It may be easier to get a small submachine gun through the gates of Congress than a lit cigarette. After three hours of jonesing, secured in cavernous room 106 of the Dirksen Senate Office Building, your witness before the Senate Health, Education, Labor and Pensions Committee on Tuesday, Nov. 3, survived the ordeal but not without a fit at the end.
You gettin all this down? asked Sen. Pat Roberts, a Republican wiseacre from Kansas who used to be a newspaperman, sitting, ironically, at my left.
One economist shot from the left, one from the right, zingers flying past each of their earsets while a diligent and entirely non-comedic Sen. Al Franken, D-Minn., rested his head on a fist.
Douglas Holtz-Eakin, the chief economic policy advisor to former presidential candidate John McCain, held forth from the conservative ground. Dr. Jon Gruber of the Massachusetts Institute of Technology, dug in from the liberal trench. Neither of them said whether they predicted the financial meltdown last fall from their latest computer modeling.
Health care reform would cost small business too much, McCains man said. Reform would relieve small business costs, the good doctor from MIT retorted.
Sen. Tom Harkin, D-Iowa, held the gavel as chairman. Sen. Mike Enzi, R-Wyo., a former shoe store owner, headed the minority as ranking member of the committee that writes health care legislation. Enzi said that he had a bill that could cure small-business ills, but those obstructionist majority Democrats would not go along.
Then there was Franken, Patty Murray (D-Wash.), Bob Casey (D-Penn.), Arlen Specter (D-Penn.), Sherrod Brown (D-Ohio) and Jeff Merkley (D-Ore.); and Roberts, McCain and a combative Tom Coburn (R-Okla.).
They heard it first from your hometown witness, who described how The Storm Lake Times health insurance rates have soared 270% since 1992, with decreased benefits, while the cost of living during that period rose 65%.
Get health insurance off our backs, I cried, waking the echoes of Gipper Reagan, who tried to get government off our backs while growing the deficit. That was the last time I was allowed in Washington, for a Reagan regional editors press conference. Nobody invited me back until last week. Harkin staffers advised me to stay cool, so neither the senator nor I would reach the logical conclusions to our own proclivities, which can appear radical to some if left unchecked.

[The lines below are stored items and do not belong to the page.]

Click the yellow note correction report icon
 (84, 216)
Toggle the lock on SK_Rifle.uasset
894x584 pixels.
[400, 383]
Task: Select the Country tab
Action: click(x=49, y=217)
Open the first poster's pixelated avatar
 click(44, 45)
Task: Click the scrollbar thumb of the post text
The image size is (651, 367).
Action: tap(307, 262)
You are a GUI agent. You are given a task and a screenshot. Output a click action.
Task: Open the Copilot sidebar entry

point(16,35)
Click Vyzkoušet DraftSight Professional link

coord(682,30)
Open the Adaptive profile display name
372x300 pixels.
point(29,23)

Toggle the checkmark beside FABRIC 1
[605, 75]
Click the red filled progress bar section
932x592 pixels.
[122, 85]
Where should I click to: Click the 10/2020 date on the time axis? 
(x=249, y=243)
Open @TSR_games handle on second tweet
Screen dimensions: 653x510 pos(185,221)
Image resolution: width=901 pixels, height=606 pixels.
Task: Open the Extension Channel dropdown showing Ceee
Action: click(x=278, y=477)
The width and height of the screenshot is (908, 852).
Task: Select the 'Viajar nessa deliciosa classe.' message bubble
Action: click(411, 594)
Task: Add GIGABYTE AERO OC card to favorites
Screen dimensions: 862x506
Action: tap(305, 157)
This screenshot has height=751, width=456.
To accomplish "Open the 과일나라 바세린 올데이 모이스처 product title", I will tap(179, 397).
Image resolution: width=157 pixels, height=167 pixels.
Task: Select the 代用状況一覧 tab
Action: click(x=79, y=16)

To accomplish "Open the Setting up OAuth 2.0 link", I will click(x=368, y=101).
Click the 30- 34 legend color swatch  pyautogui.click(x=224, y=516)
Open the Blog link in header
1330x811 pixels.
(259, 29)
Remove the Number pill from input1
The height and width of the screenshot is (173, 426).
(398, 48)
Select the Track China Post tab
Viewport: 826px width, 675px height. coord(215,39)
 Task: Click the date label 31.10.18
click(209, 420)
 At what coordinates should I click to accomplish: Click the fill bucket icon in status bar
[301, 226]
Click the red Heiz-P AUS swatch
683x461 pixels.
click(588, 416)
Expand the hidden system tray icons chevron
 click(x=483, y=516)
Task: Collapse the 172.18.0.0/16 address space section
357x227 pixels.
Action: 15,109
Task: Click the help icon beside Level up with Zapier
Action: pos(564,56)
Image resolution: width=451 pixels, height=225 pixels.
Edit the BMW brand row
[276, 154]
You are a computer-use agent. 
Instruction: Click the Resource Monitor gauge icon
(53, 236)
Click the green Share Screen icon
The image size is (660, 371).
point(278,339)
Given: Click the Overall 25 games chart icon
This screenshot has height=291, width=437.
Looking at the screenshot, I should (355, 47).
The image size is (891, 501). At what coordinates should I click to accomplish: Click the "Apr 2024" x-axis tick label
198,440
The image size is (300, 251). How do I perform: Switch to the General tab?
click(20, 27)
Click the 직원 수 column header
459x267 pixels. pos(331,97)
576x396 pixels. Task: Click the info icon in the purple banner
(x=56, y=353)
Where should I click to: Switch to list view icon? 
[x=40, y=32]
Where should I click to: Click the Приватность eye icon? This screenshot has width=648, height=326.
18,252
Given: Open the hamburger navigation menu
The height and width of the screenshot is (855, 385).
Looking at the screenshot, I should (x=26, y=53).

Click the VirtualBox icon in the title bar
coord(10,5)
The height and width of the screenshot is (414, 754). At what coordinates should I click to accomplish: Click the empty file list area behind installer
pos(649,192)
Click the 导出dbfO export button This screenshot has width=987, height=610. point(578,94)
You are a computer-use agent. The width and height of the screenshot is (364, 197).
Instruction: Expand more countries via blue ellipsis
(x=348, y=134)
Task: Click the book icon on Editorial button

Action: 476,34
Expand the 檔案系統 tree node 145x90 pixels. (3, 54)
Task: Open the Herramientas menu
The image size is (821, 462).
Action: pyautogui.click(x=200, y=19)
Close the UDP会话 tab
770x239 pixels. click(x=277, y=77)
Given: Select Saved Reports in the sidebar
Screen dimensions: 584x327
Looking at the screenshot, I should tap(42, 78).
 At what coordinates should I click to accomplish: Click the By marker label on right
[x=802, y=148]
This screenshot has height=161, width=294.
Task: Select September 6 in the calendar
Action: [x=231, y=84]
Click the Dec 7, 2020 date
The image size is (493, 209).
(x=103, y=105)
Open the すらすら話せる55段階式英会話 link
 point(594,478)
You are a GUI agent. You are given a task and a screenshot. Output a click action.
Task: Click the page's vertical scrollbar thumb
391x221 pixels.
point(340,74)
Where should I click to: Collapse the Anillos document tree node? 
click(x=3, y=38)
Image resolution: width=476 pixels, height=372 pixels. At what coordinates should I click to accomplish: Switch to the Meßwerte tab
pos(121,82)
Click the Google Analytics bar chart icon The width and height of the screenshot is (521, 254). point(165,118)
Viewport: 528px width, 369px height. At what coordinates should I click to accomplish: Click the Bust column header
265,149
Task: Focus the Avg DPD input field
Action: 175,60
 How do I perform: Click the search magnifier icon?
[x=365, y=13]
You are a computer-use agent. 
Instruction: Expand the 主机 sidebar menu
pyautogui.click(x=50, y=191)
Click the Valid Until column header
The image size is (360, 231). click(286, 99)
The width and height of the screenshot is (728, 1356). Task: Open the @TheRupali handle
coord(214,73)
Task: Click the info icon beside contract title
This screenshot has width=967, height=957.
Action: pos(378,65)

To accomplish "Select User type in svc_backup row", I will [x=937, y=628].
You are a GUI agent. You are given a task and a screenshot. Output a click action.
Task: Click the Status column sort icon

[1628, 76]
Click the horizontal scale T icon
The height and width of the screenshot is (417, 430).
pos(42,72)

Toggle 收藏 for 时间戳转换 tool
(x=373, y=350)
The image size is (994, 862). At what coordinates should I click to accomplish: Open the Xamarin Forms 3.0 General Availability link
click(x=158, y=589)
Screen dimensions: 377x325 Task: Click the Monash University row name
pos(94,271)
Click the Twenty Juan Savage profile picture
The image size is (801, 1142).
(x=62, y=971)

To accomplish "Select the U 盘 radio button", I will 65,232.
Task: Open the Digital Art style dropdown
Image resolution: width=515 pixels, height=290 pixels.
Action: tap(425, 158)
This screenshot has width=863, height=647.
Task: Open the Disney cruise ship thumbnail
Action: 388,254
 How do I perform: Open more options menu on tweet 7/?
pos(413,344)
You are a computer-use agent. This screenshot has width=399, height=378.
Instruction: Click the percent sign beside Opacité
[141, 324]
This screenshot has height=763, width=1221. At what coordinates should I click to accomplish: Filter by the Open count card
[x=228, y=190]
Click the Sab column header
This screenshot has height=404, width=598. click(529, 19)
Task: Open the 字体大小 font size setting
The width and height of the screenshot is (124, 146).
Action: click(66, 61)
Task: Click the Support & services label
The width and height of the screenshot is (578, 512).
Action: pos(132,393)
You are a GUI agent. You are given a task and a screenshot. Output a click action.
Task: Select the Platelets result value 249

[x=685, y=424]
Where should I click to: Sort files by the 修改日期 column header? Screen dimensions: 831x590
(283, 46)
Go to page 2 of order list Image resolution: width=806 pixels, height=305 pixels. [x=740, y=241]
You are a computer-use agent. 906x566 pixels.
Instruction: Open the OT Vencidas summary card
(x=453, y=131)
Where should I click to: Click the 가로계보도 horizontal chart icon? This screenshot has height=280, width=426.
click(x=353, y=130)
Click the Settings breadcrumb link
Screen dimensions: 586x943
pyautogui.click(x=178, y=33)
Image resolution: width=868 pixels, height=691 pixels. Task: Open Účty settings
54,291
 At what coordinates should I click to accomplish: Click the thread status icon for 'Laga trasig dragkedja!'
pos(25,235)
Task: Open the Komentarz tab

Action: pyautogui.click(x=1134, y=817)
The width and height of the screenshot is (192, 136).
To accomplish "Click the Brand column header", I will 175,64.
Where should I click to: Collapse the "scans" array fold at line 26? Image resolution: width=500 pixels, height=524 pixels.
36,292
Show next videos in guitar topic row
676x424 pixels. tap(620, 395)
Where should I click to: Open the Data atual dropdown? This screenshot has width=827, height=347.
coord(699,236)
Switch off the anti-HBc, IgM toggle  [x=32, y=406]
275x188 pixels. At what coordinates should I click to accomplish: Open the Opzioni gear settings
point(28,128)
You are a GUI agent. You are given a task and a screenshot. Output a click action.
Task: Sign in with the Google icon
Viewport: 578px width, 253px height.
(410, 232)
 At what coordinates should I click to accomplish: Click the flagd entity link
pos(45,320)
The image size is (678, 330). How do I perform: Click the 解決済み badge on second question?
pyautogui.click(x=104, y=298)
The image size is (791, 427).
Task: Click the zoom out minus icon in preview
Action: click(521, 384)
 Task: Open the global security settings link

Harkins proclivity would be to investigate the health insurance industry for price-gouging on small business. He is writing up the subpoenas over this mornings coffee, perhaps. An actuary served up as roast lamb by the insurers claimed that her study shows that health reform will raise insurance rates. Harkin wanted to see her data. The actuary said it was proprietary, since the insurance company paid for the study and fed the information for it. Harkin told her in so many words that her study was bunk. The insurance suits were not there to defend her or rip her from the spit.
After all the claims and counter-claims and the invective unleashed by Coburn his concern is interminable waits to see a doctor under health reform, to which Harkin replies that he would rather wait 30 days to see an internist than never, which is the bag the uninsured hold not to mention the habitual nic fit, your button-down correspondent in a bow tie ultimately came unraveled.
It was nearing Beer:30 and everyone was getting anxious. Harkin and Franken were the only senators left in the room. The Kansas Insurance Commissioner, a Republican and a pal of Roberts, replied to Harkin that a public option for micro-businesses like The Times might be all right if there were a level playing field for the private insurance companies. Fairness was her watchword.
Harkin was trying to shut things down and asked if there were any final comments. Of course I raised my hand. Harkin grimaced, noticing my eyes rolling back in my head and the light lather on my lip. But the gracious chairman assented under constituent courtesy the Senate is nothing if not a courteous place and told me to let er rip.
Here follows, in the interest of objectivity, an account from the New York Times:
In addition to the two entrepreneurs, (myself and Walt Rowen, a Pennsylvania glass manufacturer whose health insurance rates track with ours), four expert witnesses testified, and the senators devoted most of their questions to shoring up and tearing down these experts.
But it was the small-business owners who had the last word, and it was unexpectedly powerful. Everybody heres talking about being fair to insurance companies when have they been fair to us? Mr. Cullen said. He sounded as if he was at the point of exasperation. Why do we have to be fair to them? It just incenses me when people talk that way. These people are legal thieves with anti-trust protection, and we want to treat them with kid gloves. It drives me nuts! And thats all Ive got to say.
Harkin proclaimed to the emptying room that it was the best testimonial comment he had heard during the entire process of writing a health reform bill.
I left and lit up safe in the darkness on a capitol park bench, hoping to tell my story to a homeless woman living amid pigeons. She probably would not listen. She had her own story to tell to herself.